WHAT IS BEING ASKED: Where in the data below does the word "screenshot" appear? Copy each line that holds it.

(Saved data entries)
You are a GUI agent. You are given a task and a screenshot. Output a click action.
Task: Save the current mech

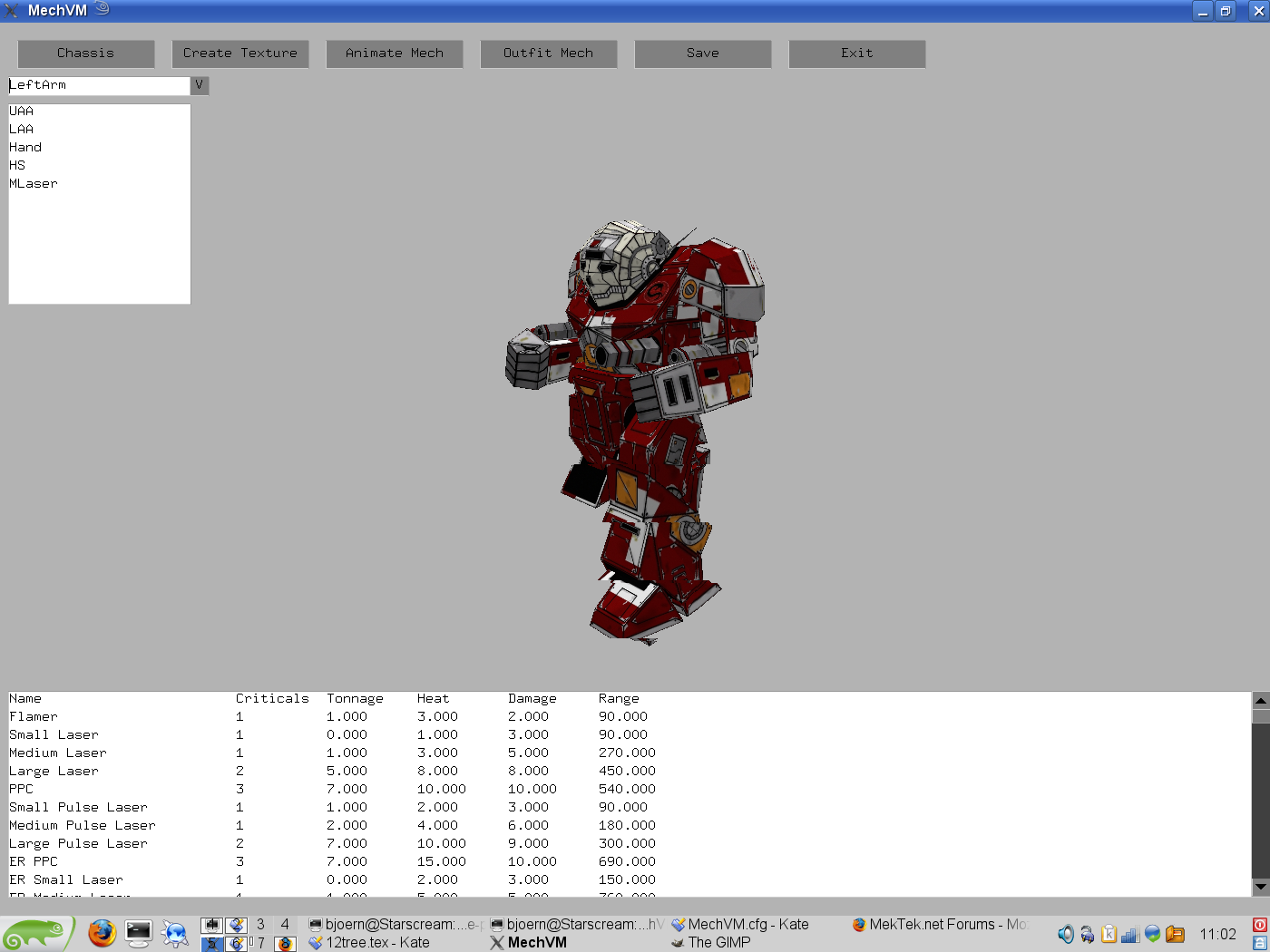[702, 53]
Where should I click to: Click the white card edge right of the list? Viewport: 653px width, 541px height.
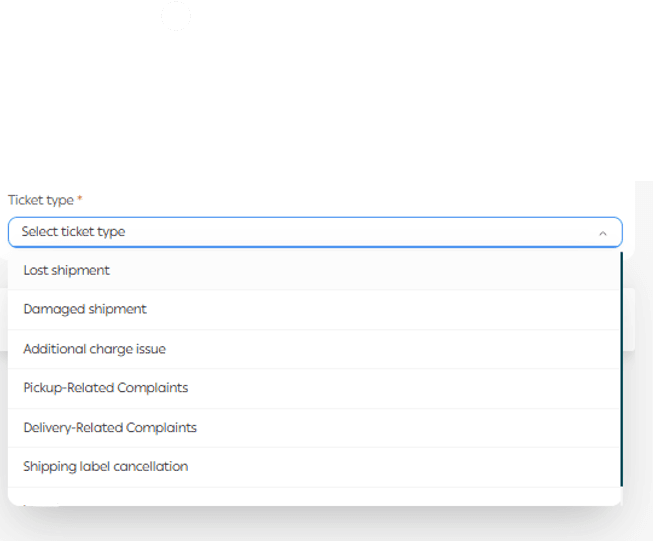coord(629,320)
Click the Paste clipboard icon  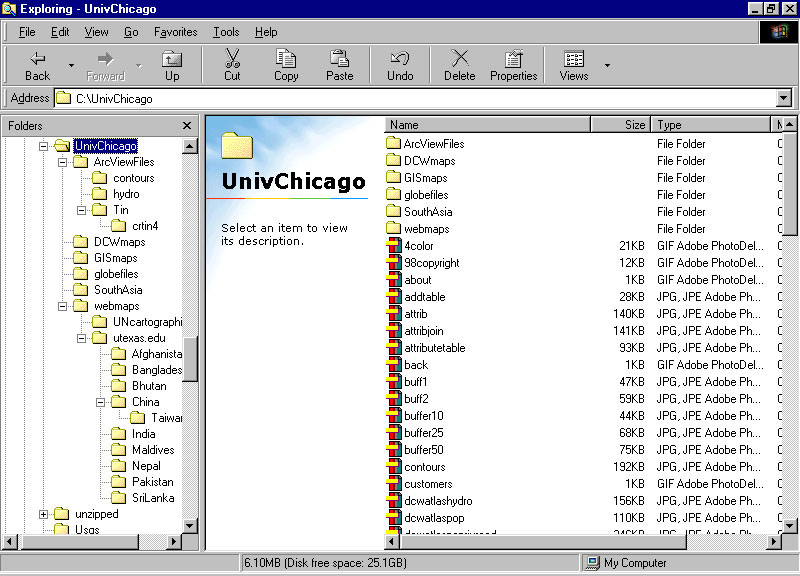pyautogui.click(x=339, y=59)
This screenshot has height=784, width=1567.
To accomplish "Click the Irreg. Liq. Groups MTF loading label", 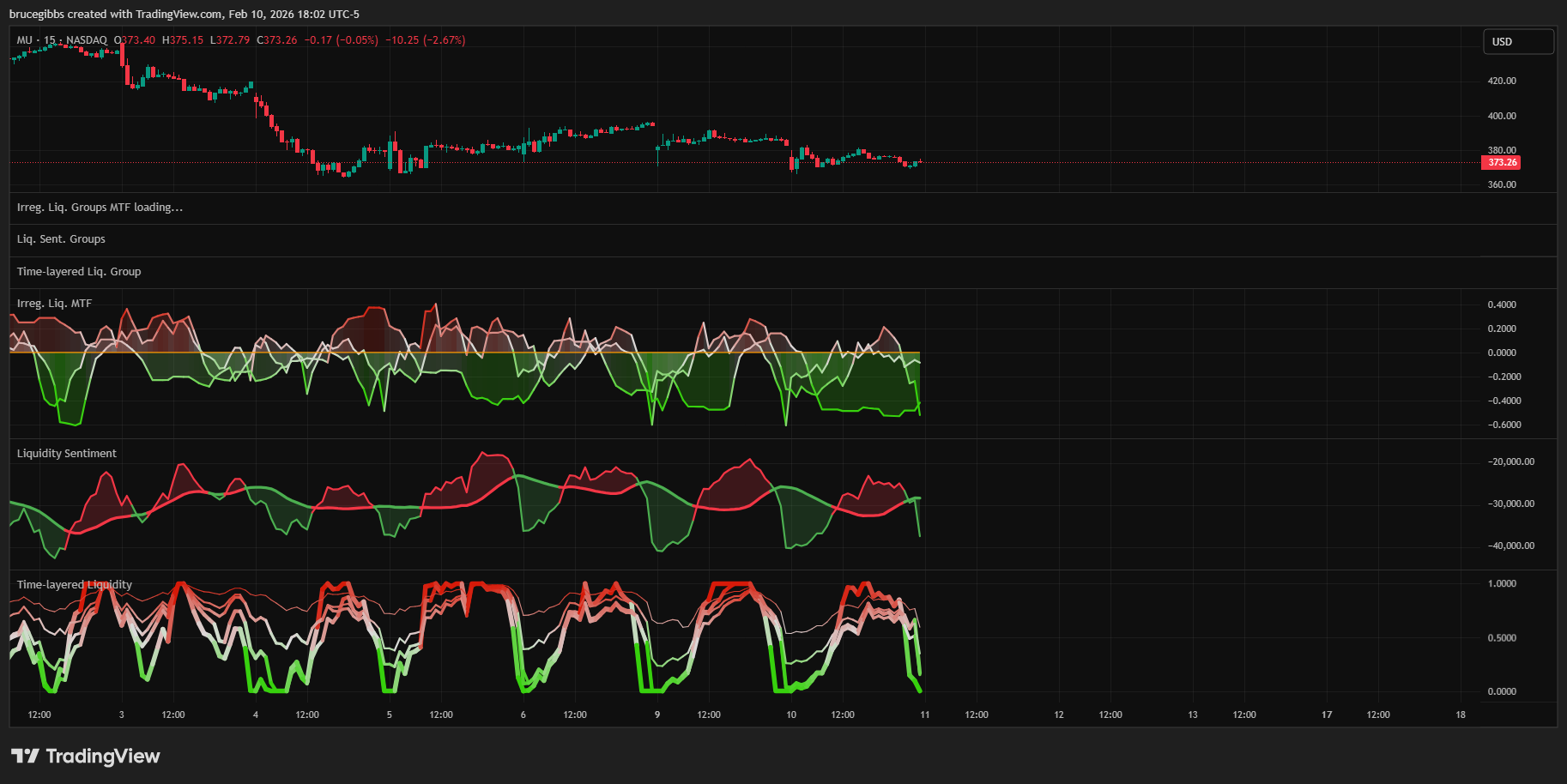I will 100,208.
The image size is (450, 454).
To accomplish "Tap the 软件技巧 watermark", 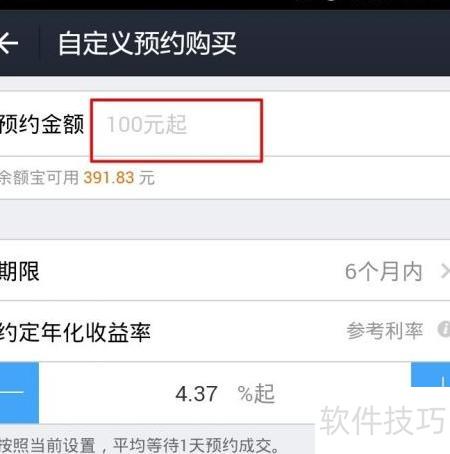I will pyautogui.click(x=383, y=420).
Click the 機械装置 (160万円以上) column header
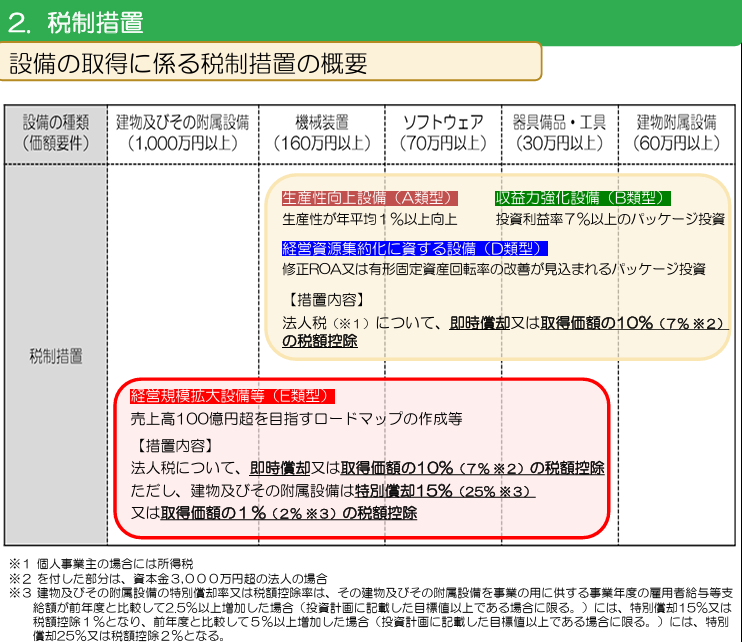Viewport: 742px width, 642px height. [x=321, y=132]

SOLUTION FOR THIS PROBLEM:
You are a GUI agent. You are given a task and a screenshot. Output a click action.
This screenshot has height=784, width=1567.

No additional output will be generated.